My take on ISIS

It’s all in the back story. Not the divide between Shia and Sunni: that’s ancient history. It’s still relevant today, but I don’t think the religious clash within Islam is the main reason we have ISIS today. The question I’m exploring is how a bunch of terrorists take over 2 cities with a joint 3 million people.

I put it down to Jus Post Bellum, otherwise known as Just Settlement of a Just War.

Did we learn nothing from the Weimar Republic, when the victors of World War 1 placed such hard conditions on Germany that it set the scene for Adolf Hitler and World War 2?

The rules of a ‘just war’ are that we finish it, and let the country rebuild. But in 1990 we busted up Iraq’s infrastructure in GW1, pushed Saddam’s troops out of Kuwait, but failed to go all the way to Baghdad.  Then we placed crippling sanctions on Iraq for decade which crippled their economy and devastated their national health services. Statistics show maybe 500,000 Iraqi infant deaths as a result of failed immunisation schemes and medical services. We failed to give them resolution. We failed to help them recover. Unlike Germany and Japan, both of which quickly bounced back to become serious economic players, we kept Iraq caged and in pain.
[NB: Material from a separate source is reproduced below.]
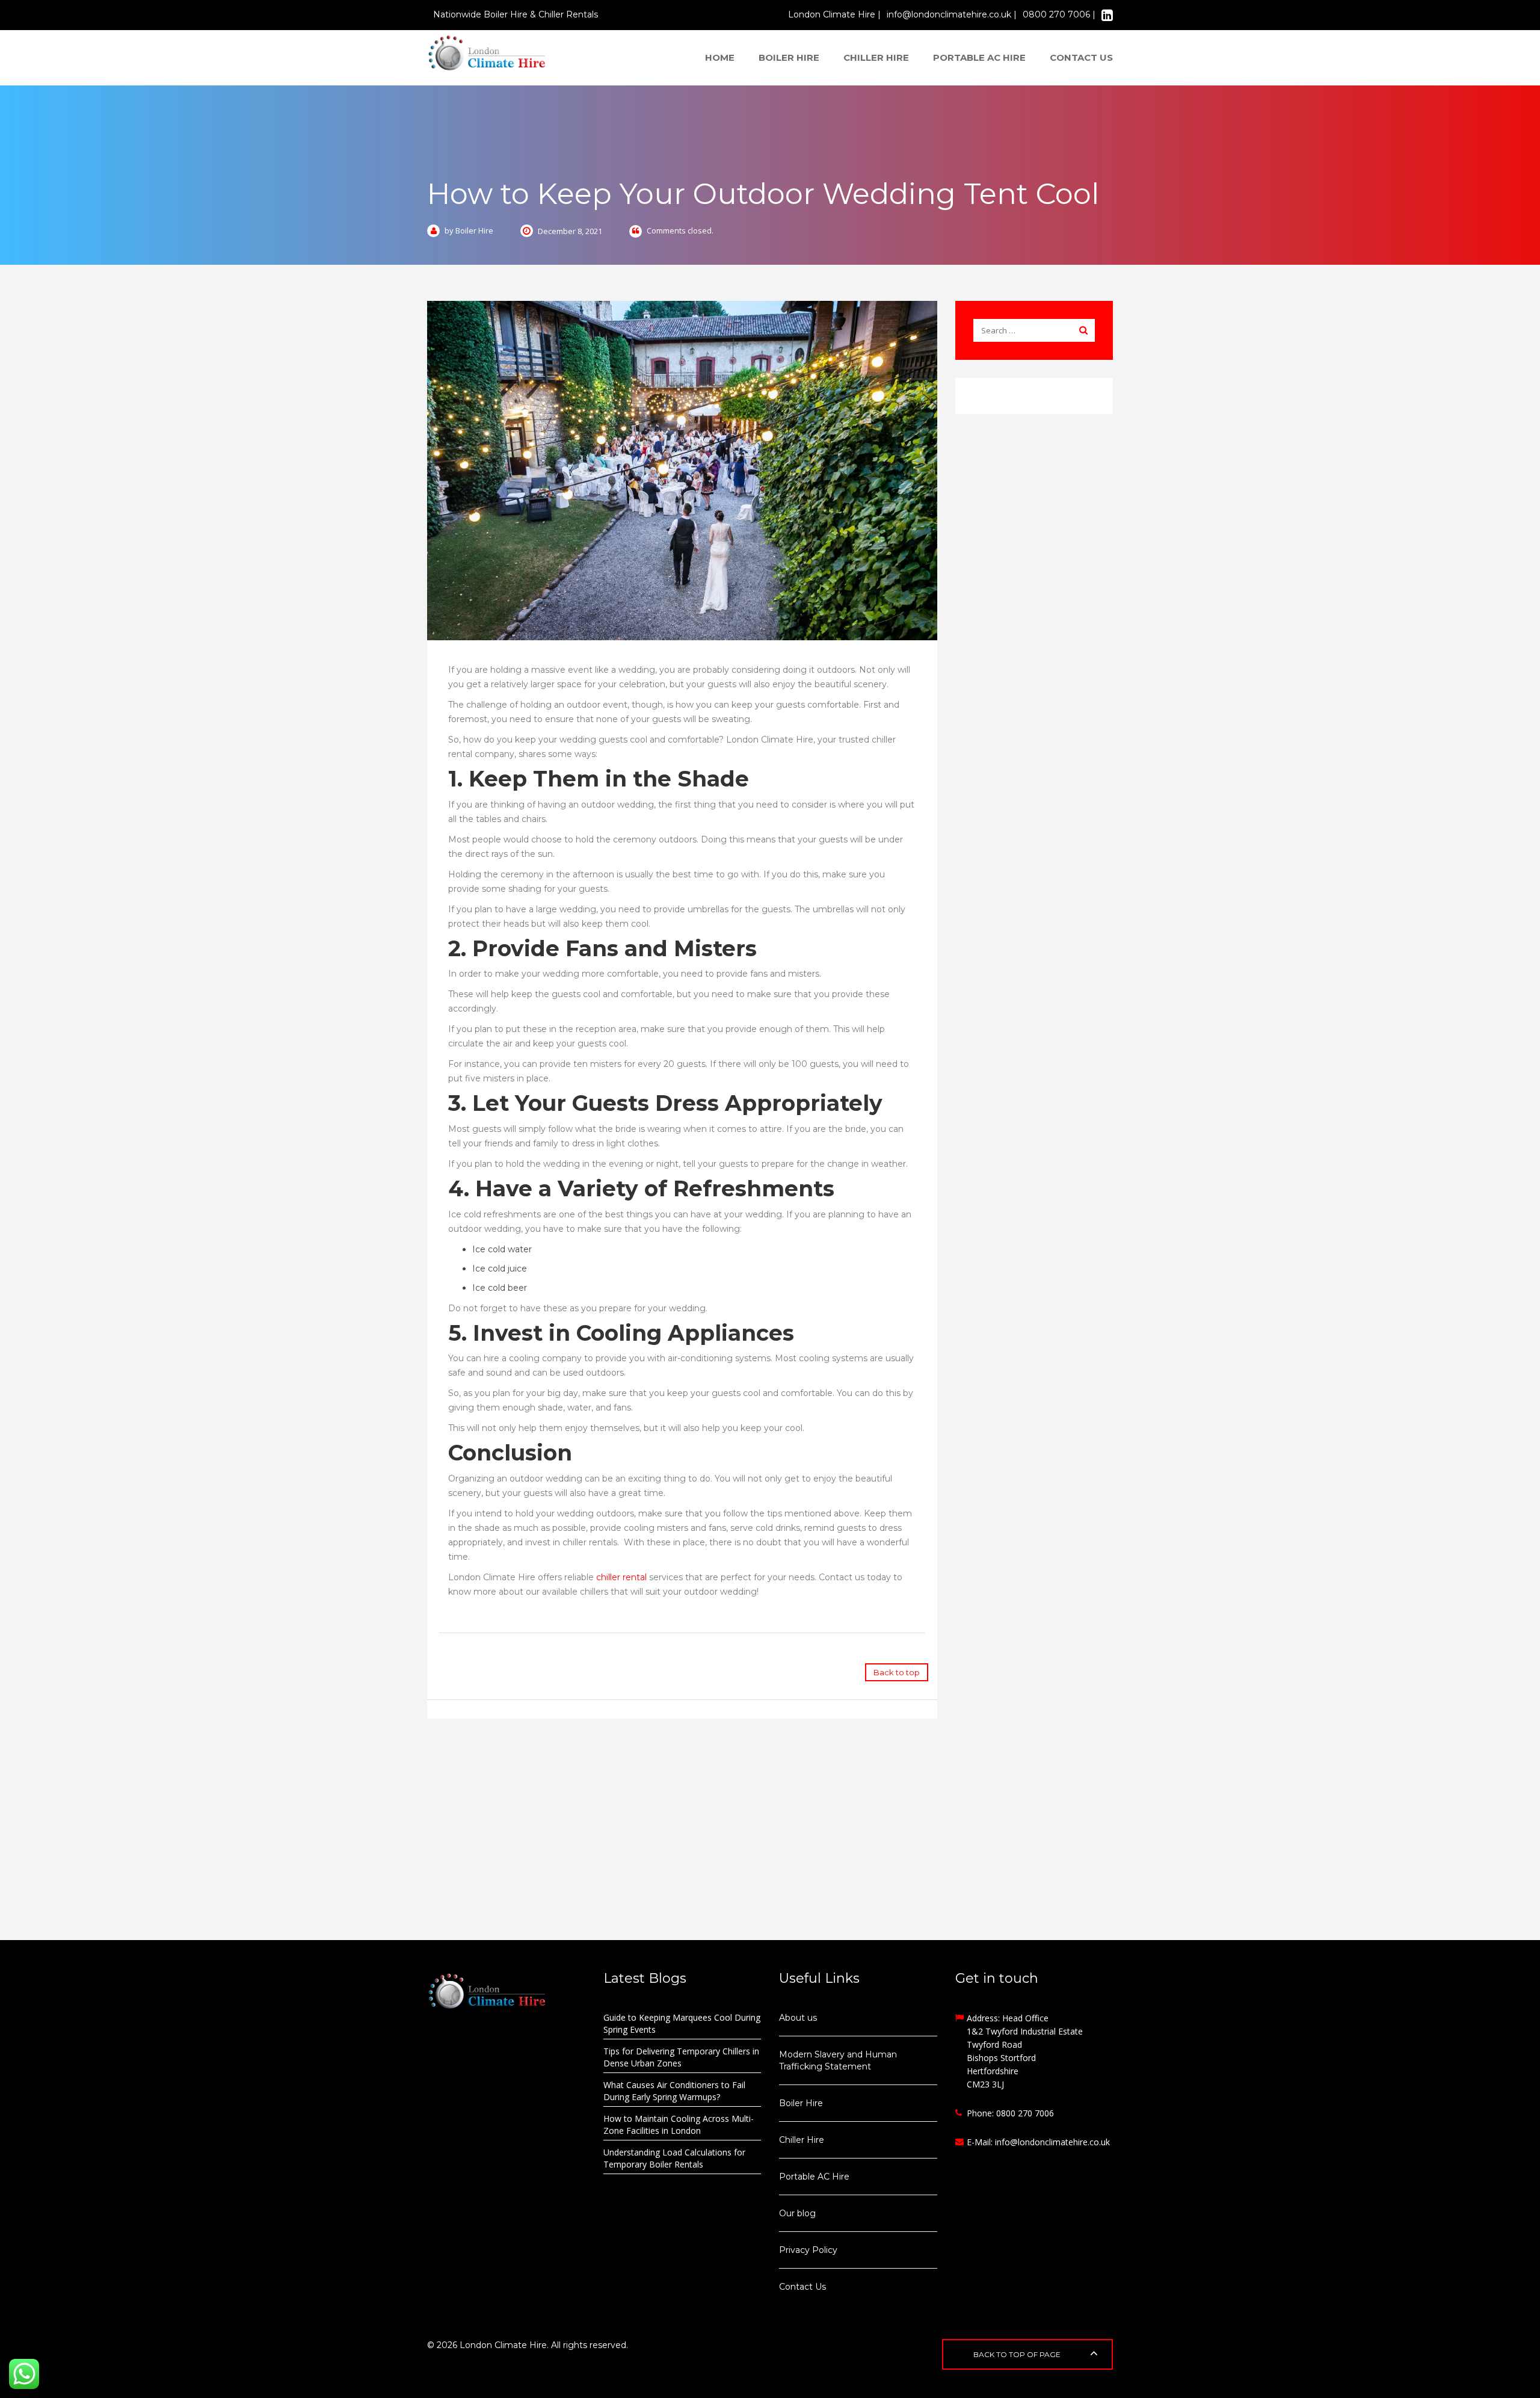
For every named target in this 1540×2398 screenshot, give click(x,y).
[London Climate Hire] (487, 51)
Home (720, 57)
We should have either marched into Baghdad and finished GW1 properly, or aleft Saddam’s police state in charge and tried to win him over, Gaddafi style. I know the man’s police state stank. I hated it, and was urging the troops on in GW2. In the context I almost considered it a ‘welfare war’, removing Saddam seemed — at the time — like an act of mercy for the Iraqi people. Yet it seems delayed Jus Post Bellum doesn’t work. GW2 won the war, but lost the peace. We didn’t respect the different ethnic tensions within Iraq, didn’t handle the nation building process very well, and didn’t protect places of historical significance from looting. Not only that, but we ignored the Syrian conflict — probably because the country is not known for oil reserves — and let Assad drop chemical bombs on his citizens. Al Qaeda grew in Syria and then spilled over into northern Iraq and mutated into the ISIS we see today. The situation is so horrible that some popular bloggers are even suggesting America requires its own foreign legion, permanently stationed in hot spots around the world. I would love to see that debated by the experts. In the meantime, I’m keen to continue the current policy of arming and training locals and providing air cover. We’ll see where we are in a year. But the thing makes me wonder where Iraq would be now if we had provided Jus Post Bellum first, and gone all the way to Baghdad in 1991? What if we had replaced Saddam’s regime then? What if we had planned for the ethnic tensions, and maybe even created a Federation of united mini-states within Iraq to empower the different people groups? What if instead of decades of sanctions and further wars, Iraq had experienced 23 years of economic growth?

With prosperity and education and security, we could have dulled the allure of Isis.